**WHAT YOU ARE ASKED TO DO**: Put the lines starting with the one that contains "Open 东方财富证券拉萨金融城南环路证券营业部 link" and going on through the one that contains "click(21, 60)" into a JSON list of strings, one string per line. Skip blank lines and leave the pictures out.

**EXERCISE INPUT**:
┌──

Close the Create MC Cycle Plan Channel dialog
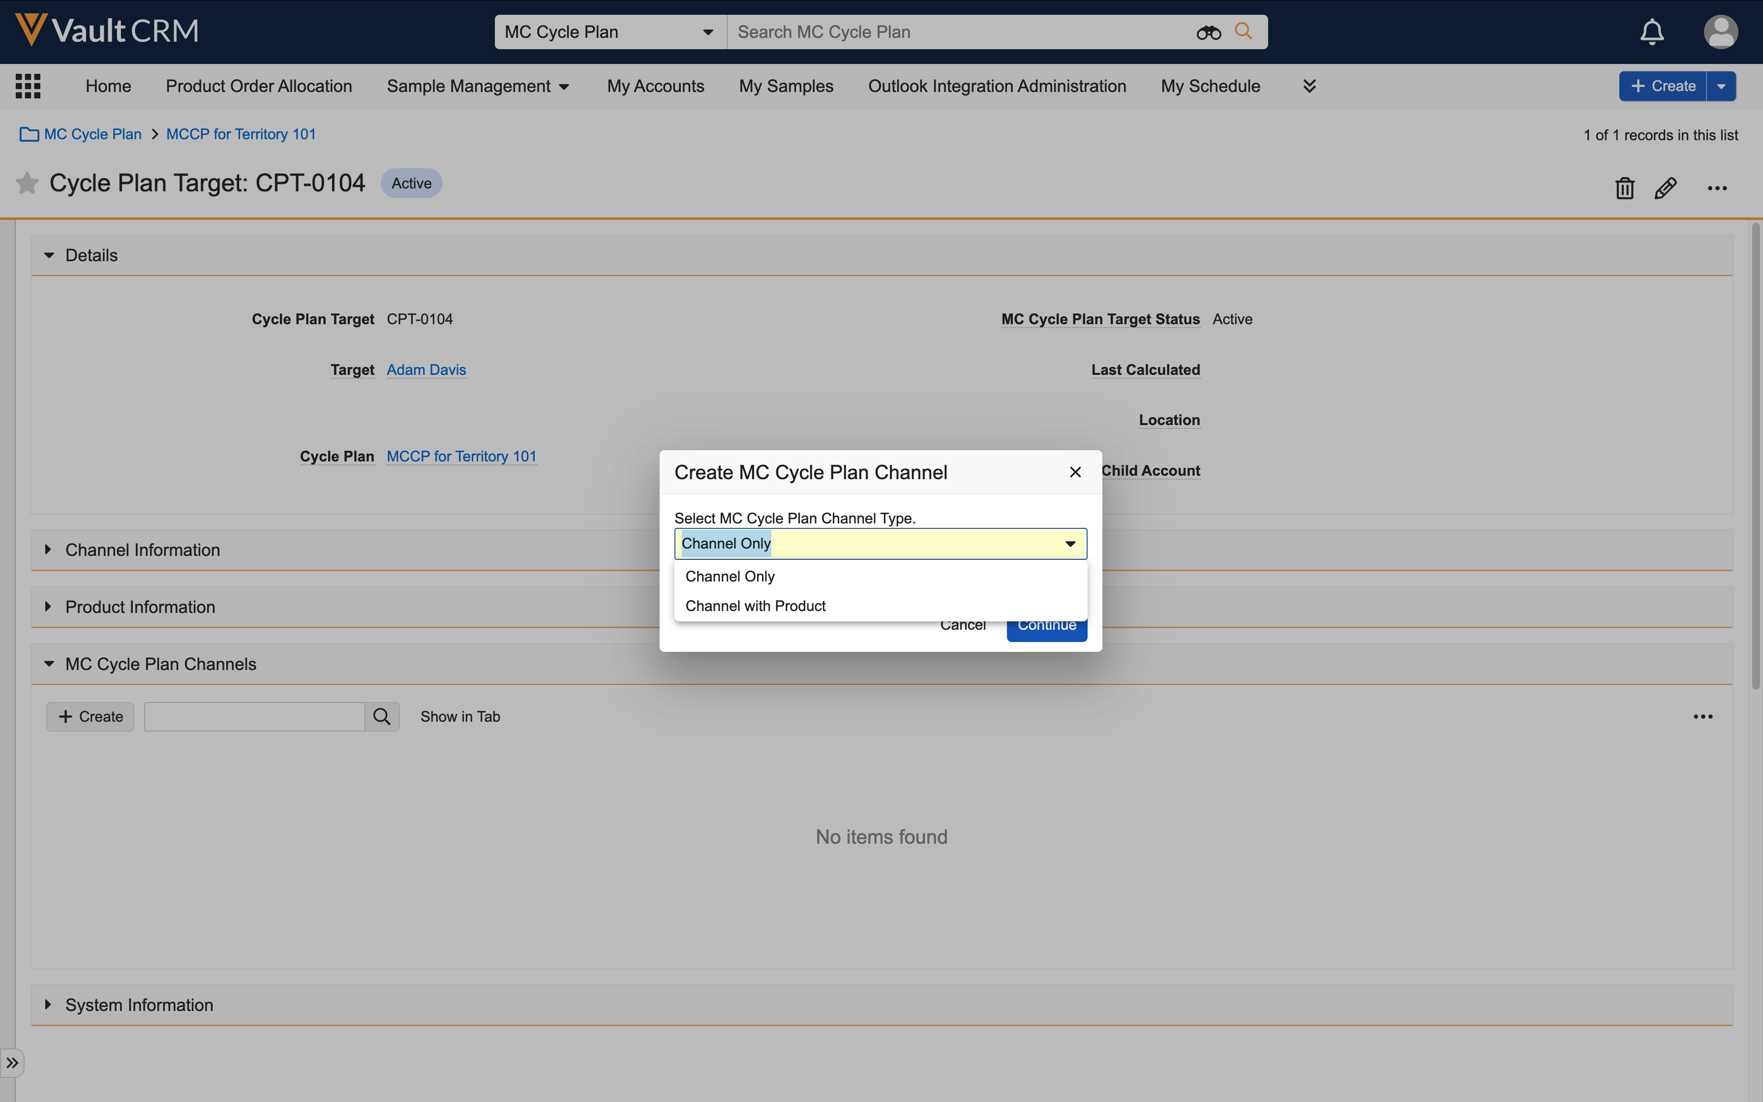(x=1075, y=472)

└──
┌──

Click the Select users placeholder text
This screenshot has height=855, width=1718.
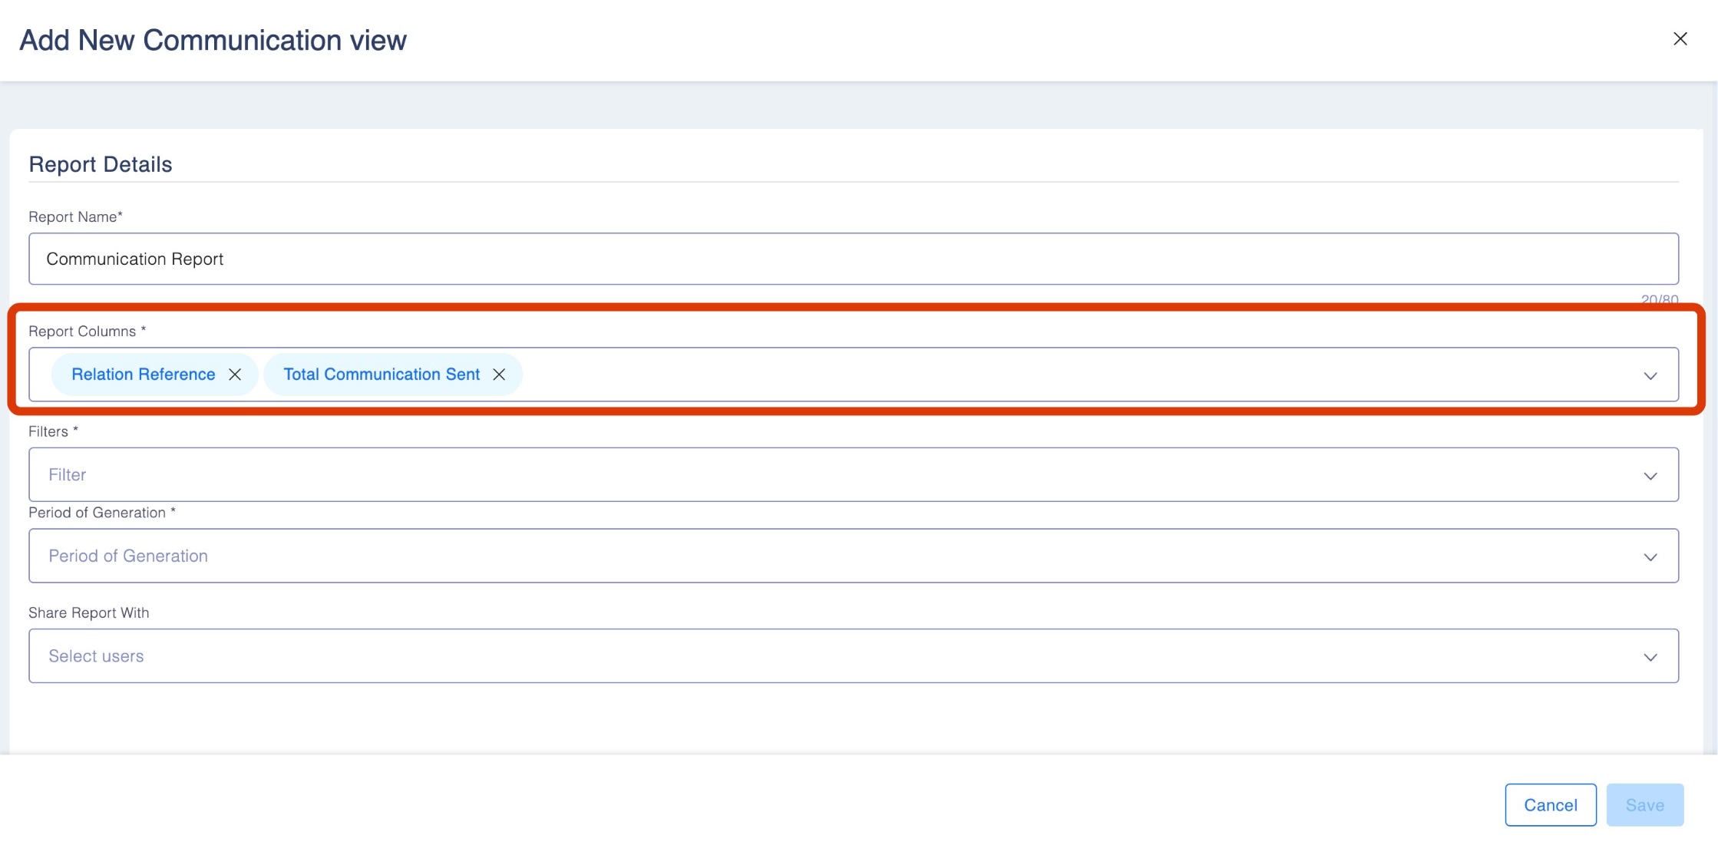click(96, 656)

└──
┌──

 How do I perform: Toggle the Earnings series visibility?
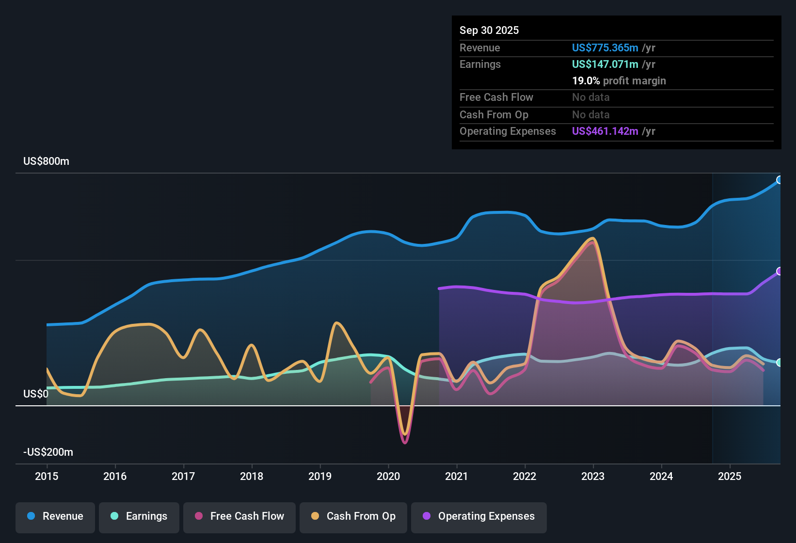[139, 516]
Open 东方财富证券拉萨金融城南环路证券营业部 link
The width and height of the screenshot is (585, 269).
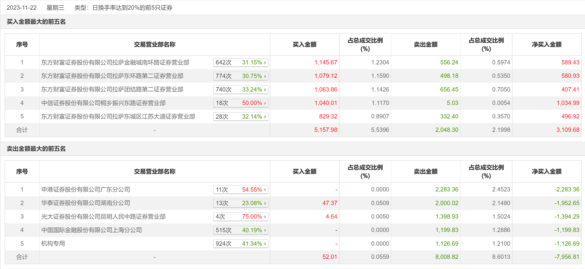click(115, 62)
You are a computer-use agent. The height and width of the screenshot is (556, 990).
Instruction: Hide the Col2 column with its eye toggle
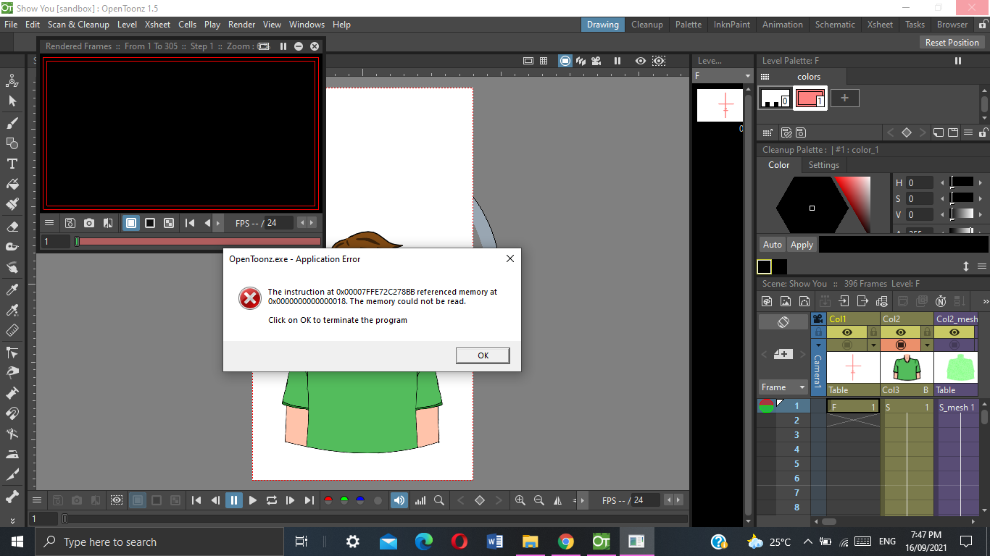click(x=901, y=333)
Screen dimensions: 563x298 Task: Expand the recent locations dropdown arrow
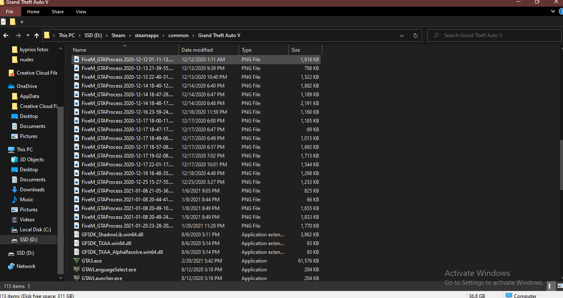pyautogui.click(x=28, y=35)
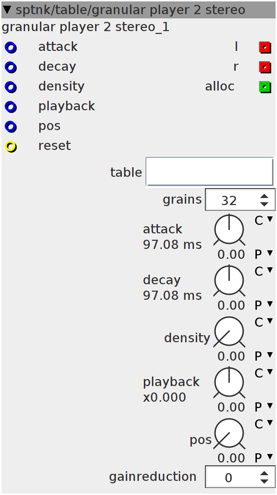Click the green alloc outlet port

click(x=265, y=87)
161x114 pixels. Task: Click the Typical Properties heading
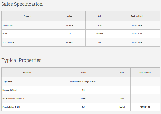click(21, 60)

└──

**EXPECTED OUTPUT**:
[
  "Open 东方财富证券拉萨金融城南环路证券营业部 link",
  "The width and height of the screenshot is (585, 269).",
  "click(115, 62)",
  "You are a computer-use agent. The height and width of the screenshot is (556, 990).",
  "Instruction: Hide the Col2 column with its eye toggle",
  "click(x=901, y=333)",
  "Screen dimensions: 563x298 Task: Expand the recent locations dropdown arrow",
  "pyautogui.click(x=28, y=35)",
  "Click the green alloc outlet port",
  "click(x=265, y=87)",
  "161x114 pixels. Task: Click the Typical Properties heading",
  "click(21, 60)"
]